La situation des étudiant-e-s étranger-e-s est une question centrale à l’heure de la montée du racisme et de la criminalisation croissante de l’immigration dans les discours et dans les politiques concrètes. L’ouverture des universités et des frontières à toutes et à tous doit être l’une de nos préoccupations et élaborer un appel à ce sujet est, en soi, une initiative salutaire.

L’Unef a donc fait circuler depuis un mois, un appel unitaire, « Etrangers peut-être, étudiants d’abord ! », signé par de nombreux syndicats, partis, élus et associations. Malheureusement cet appel est, pour nous, inacceptable.

D’abord, ce texte est notoirement « corporatiste » en ne parlant exclusivement que des étudiant-e-s étranger-e-s. Cette question s’inscrit dans un contexte plus global de montée des discours discriminatoires et des expulsions, de multiplication des politiques de criminalisation des migrations et d’accélération des inégalités entre pays riches et pays pauvres du fait de la mondialisation capitaliste et des politiques néocolonialistes des pays riches.

Nous ne nous battons pas pour « l’attractivité de la France » mais pour la libre circulation et le droit d’installation de tout-e ressortissant-e étranger-e. Nous ne sommes pas là pour favoriser un groupe par rapport à un autre mais pour lutter, de manière globale contre les politiques discriminatoires. Ne parler que des étudiant-e-s, c’est ainsi oublier que le passage du statut d’ »étudiant étranger » à celui de « travailleur étranger » est extrêmement délicat, la France préférant voir ces étudiant-e-s étranger-e-s rentrer dans leur pays d’origine, quand elle ne les exploitent pas à des fins purement économique. De plus les universités françaises sont loin d’être dans une situation optimale permettant la réussite de tou-te-s les étudiant-e-s : difficultés budgétaires, mise en concurrence des universités et des filières, dégradation des conditions d’études…

Si cet appel revendique un titre de séjour pluriannuel et remet en cause la déconnexion entre le pédagogique et l’administratif, il ne remet pas en cause la sélection drastique des étudiant-e-s étranger-e-s pratiquée par Campus France.
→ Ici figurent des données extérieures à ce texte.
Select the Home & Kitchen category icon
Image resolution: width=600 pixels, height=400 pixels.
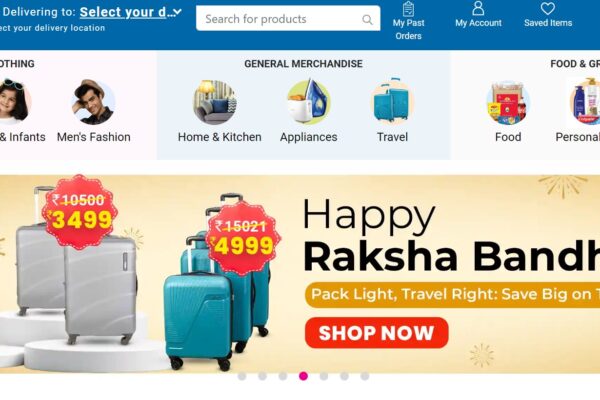pos(215,102)
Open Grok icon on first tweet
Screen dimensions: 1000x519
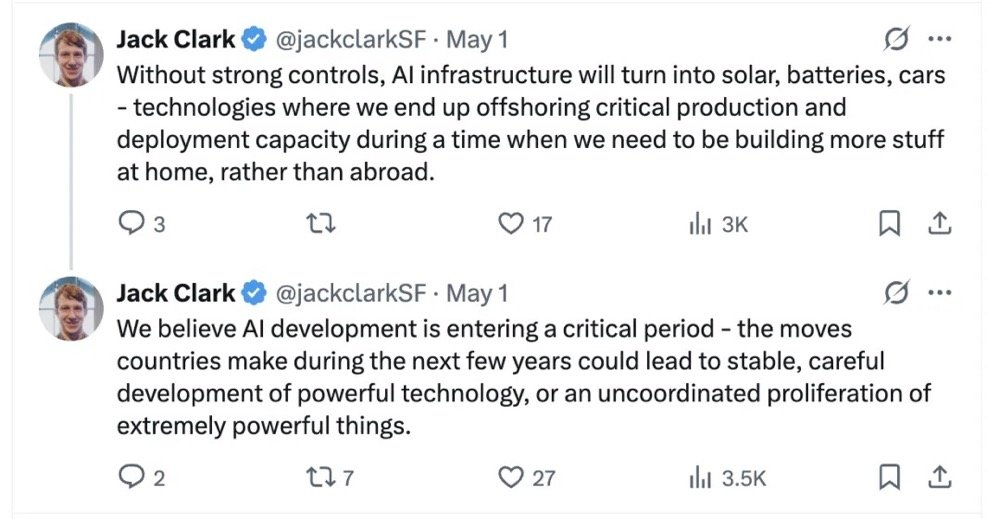coord(897,40)
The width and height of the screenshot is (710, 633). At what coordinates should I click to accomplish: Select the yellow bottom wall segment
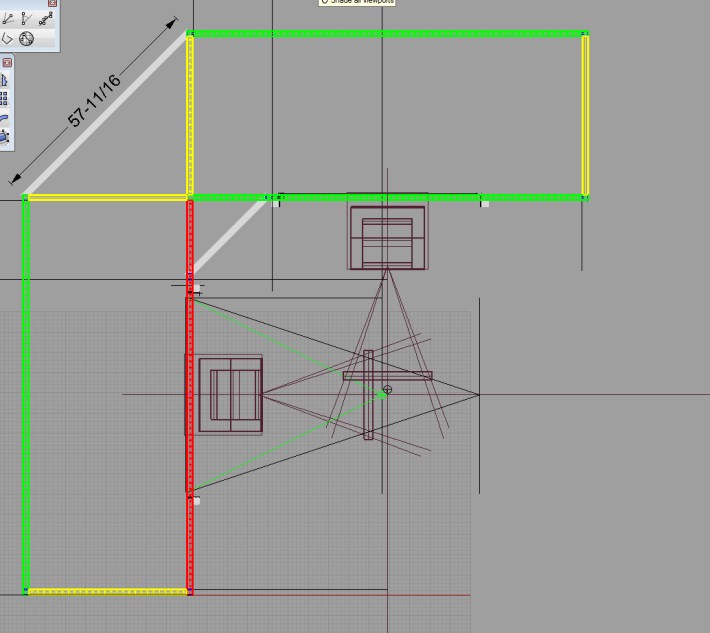107,592
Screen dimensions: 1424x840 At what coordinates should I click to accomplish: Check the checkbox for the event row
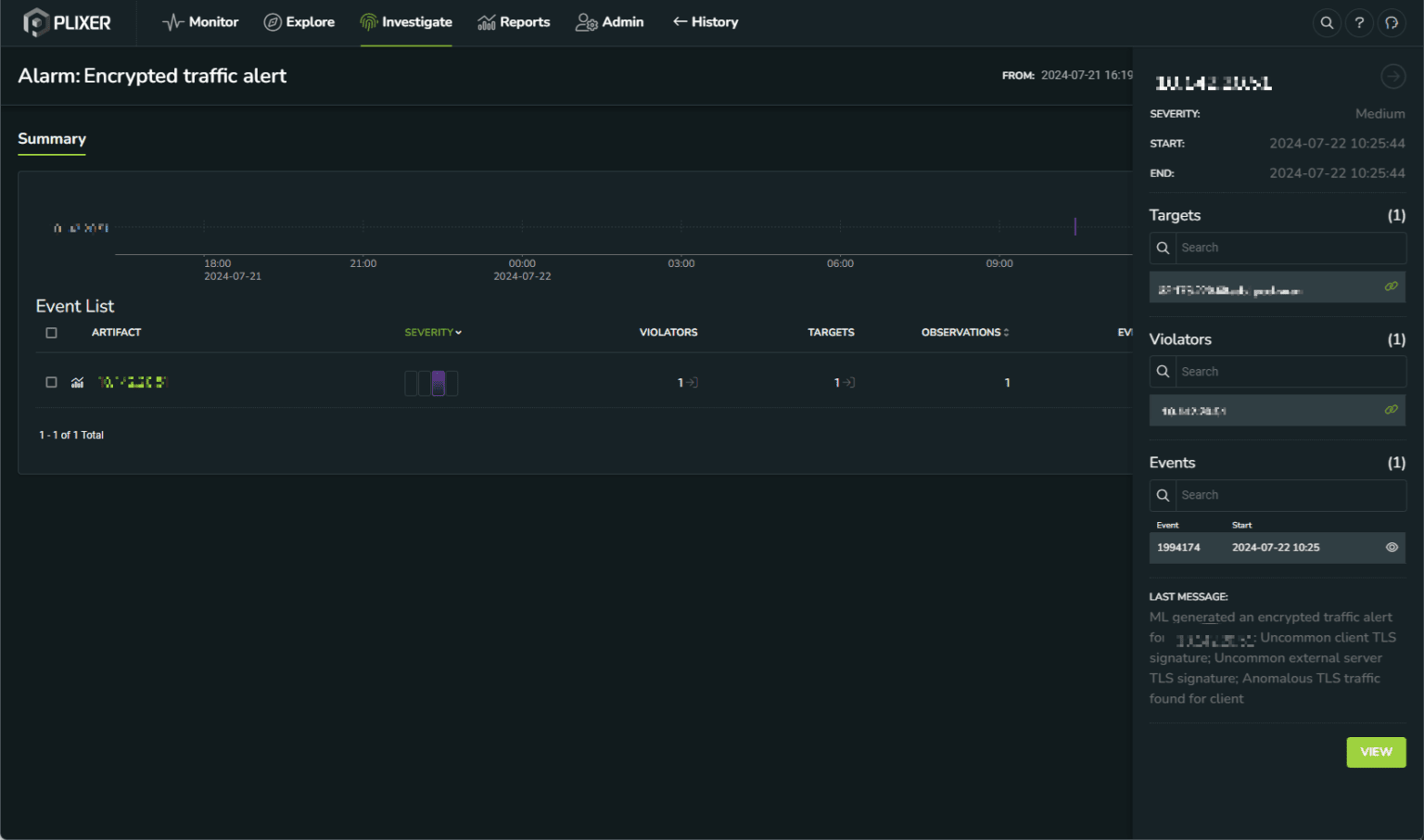coord(52,382)
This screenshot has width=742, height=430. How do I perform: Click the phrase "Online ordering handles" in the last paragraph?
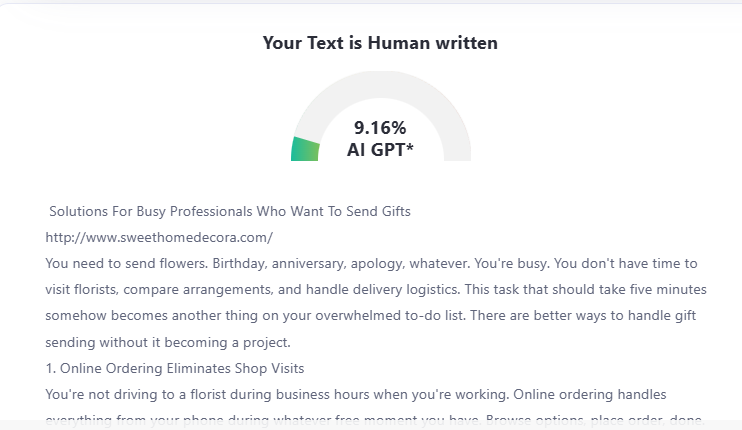point(590,394)
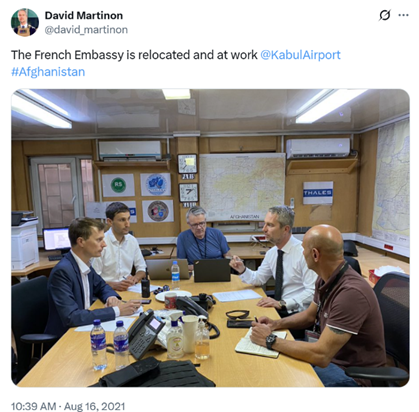Click the Aug 16, 2021 date

[x=95, y=406]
Ce n’est ni à Campus France, ni aux préfectures, ni aux universités, ni à personne de sélectionner les « meilleur-e-s » étudiant-e-s utiles au « développement économique » et au « redressement productif » de la France. L’inscription à l’université doit être un même droit, qu’on soit « français-e- » ou « étranger-e- » !
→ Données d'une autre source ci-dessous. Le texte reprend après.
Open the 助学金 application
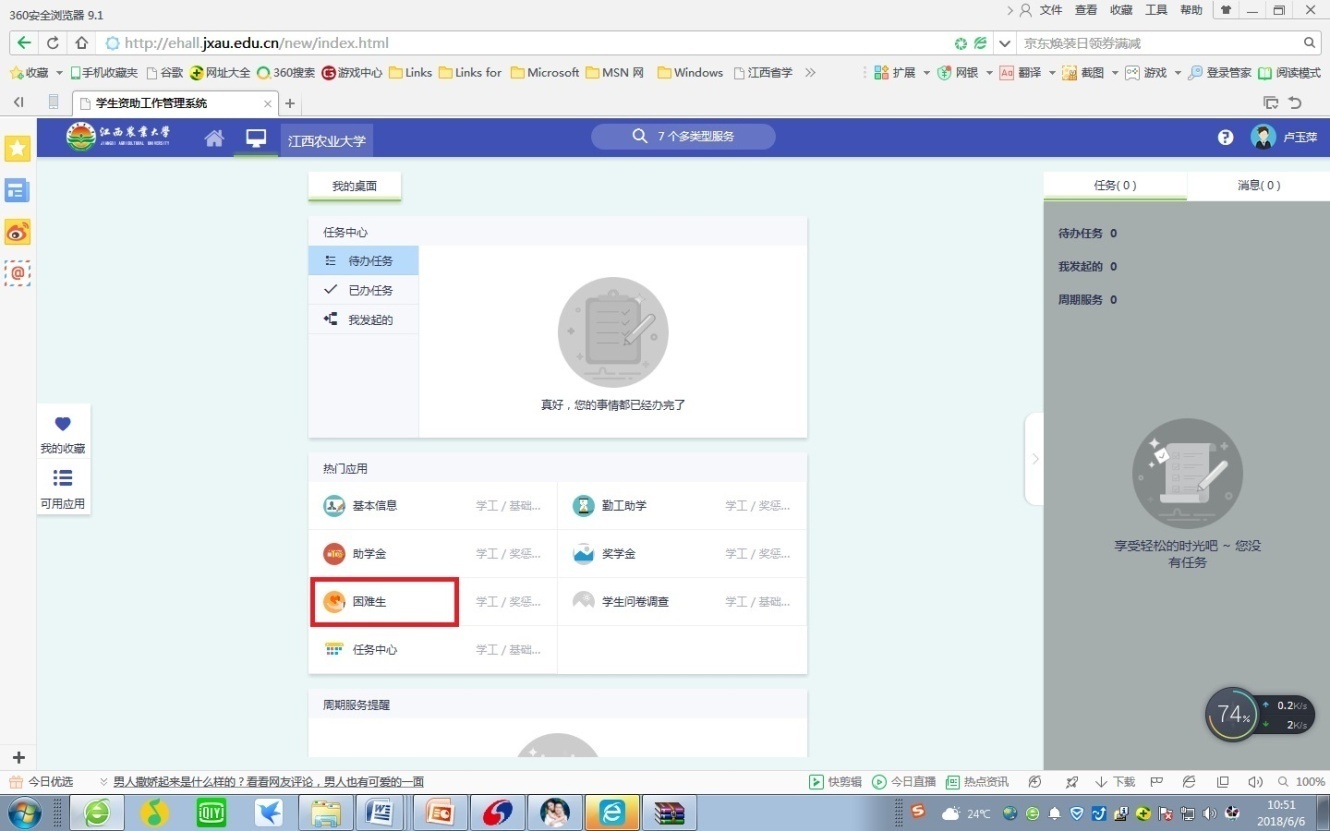 click(369, 554)
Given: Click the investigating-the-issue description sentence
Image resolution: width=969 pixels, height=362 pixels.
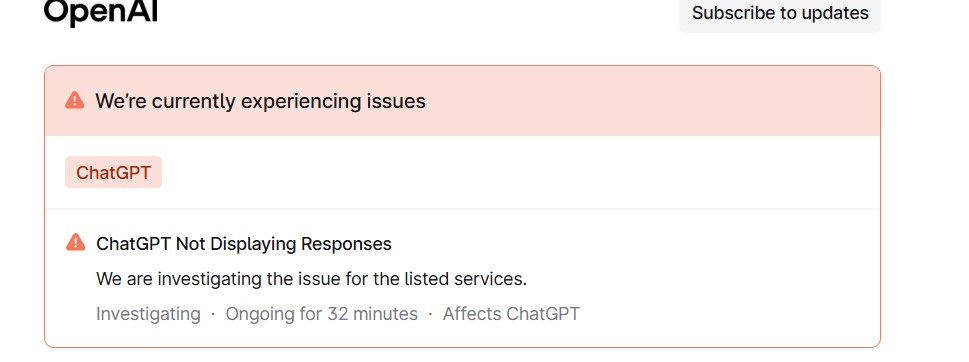Looking at the screenshot, I should click(x=311, y=279).
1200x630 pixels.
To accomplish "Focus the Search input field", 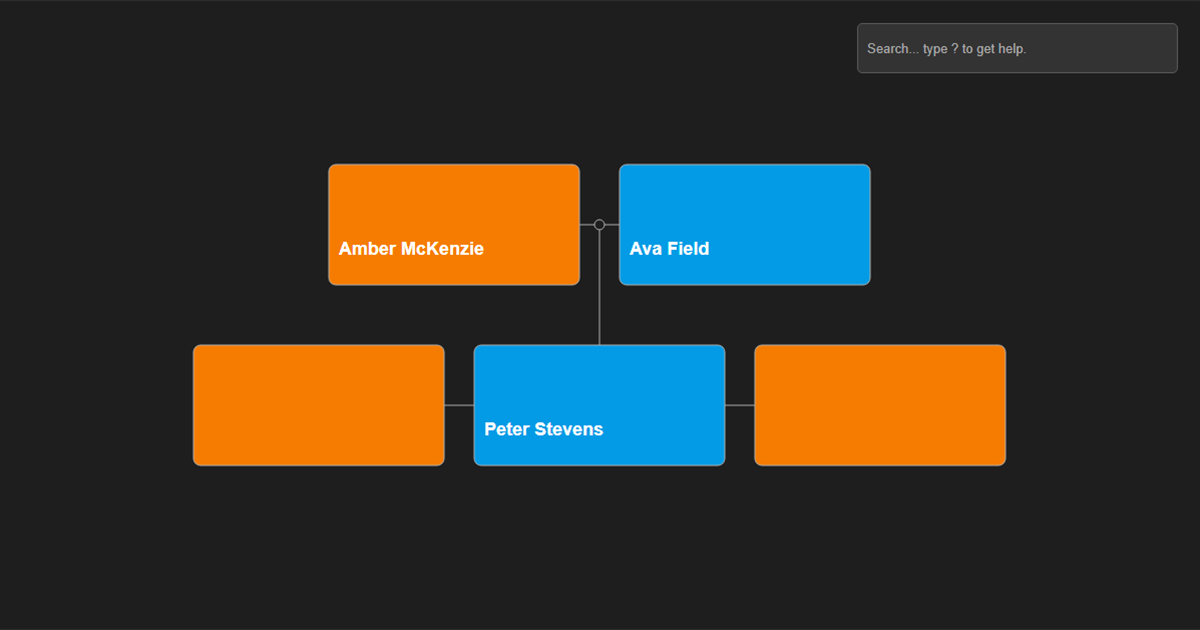I will pos(1017,48).
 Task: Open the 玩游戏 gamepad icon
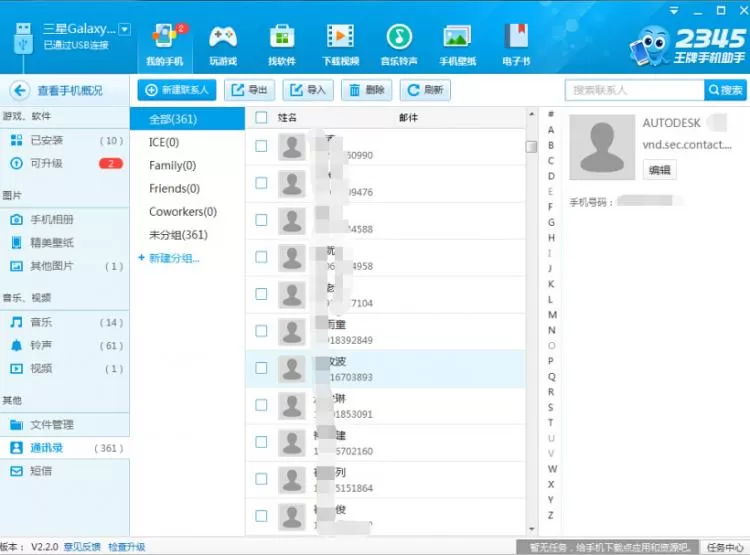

En ne revendiquant pas une égalité de traitement entre étudiant-e-s étranger-e-s et les autres étudiant-e-s, notamment par le refus de l’obligation de justifier des ressources mensuelles régulières, d’avoir à justifier un redoublement ou des choix d’orientations, cet appel cultive une ambiguïté qui tend à reproduire la logique raciste et bureaucratique des préfectures.

Contre toutes les expulsions et discriminations !
Régularisation de tou-te-s les sans papiers !

Communiqué de la fédération Solidaires Etudiant-e-s du 8 Mai 2014.